Refrigerar é opção válida se a cozinha é muito quente, embora torne o azeite opaco e espesso. “Não faz mal nenhum”, sublinha Hugo Portas, oleólogo alentejano. “Basta deixar a garrafa voltar à temperatura ambiente para recuperar a fluidez.”
Embalagens que protegem ou prejudicam
O vidro escuro filtra melhor a luz do que o vidro claro. O inox alimentício é campeão de longevidade e proteção ao oxigénio. A cerâmica, se for bem vidrada e com tampa apertada, também funciona.
Plástico pode absorver aromas e deixar passar oxigénio ao longo do tempo. Não é catástrofe para poucas semanas, mas não é a melhor ideia para meses. “A garrafa bonita só serve se for funcional”, lembra Marta Lança, de uma cooperativa em Moura.
Oxigénio: abrir, usar, fechar
Sempre que abre, entra ar. Quanto maior o volume vazio na garrafa, mais rápida a oxidação. Estratégia simples: use uma garrafa de 250–500 ml para o dia a dia e reponha a partir de um litrão que permanece fechado e ao abrigo.
Evite “respirar” o azeite com decantações frequentes. Cada transferência é mais oxigénio e mais luz. Menos manipulação, mais qualidade.
Prazo, colheita e rotulagem
Procure a data de colheita, não apenas o “consumir de preferência antes de”. Um azeite novo, bem guardado, mantém o melhor perfil por 12 a 18 meses. Depois disso, pode continuar seguro, mas perde alegria sensorial.

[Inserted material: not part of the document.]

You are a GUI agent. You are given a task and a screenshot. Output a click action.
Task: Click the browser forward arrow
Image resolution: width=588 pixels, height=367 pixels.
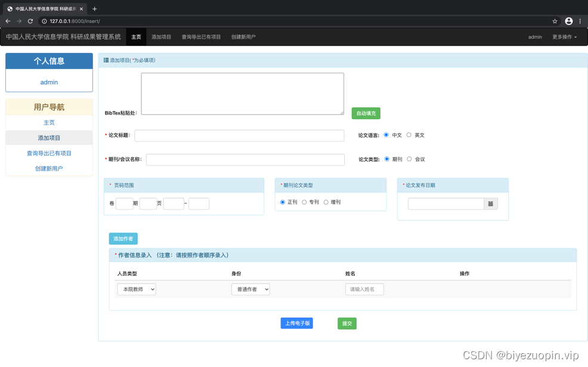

Óleos com mais polifenóis (normalmente extraídos cedo, azeitona mais verde) aguentam melhor o tempo. São mais picantes e amargos no início, o que é bom sinal.
Sinais de que passou do ponto
Se cheira a massa de lápis, cera, noz rancificada ou cartão húmido, é hora de dizer adeus. A boca fica chata, sem frescura, e o amargor se torna metálico. Não vai fazer mal imediato, mas já não vale o seu dinheiro.
Para testar, verta um pouco num copo, aqueça com a mão e cheire com respirações curtas. Se o nariz pede desculpa, não insista na salada.
Uso diário sem perder qualidade
Tenha uma garrafa pequena, com tampa hermética, perto da bancada mas longe da luz direta. O contentor maior fica no armário mais fresco da casa, ao nível inferior, longe de máquinas que libertam calor.
Abra, use, feche. Rotacione os lotes: o que entra primeiro, sai primeiro. Em semanas de consumo lento, reduza a exposição e evite bicos sempre abertos.
O recado dos produtores
“Não pedimos rituais complicados”, resume Joana. “Só três cuidados simples: frio, escuro, e pouco ar.” Com isso, o azeite mantém o verde brilhante, o nariz a tomate e erva cortada, e aquele final picante que faz a cozinha do Alentejo brilhar no prato.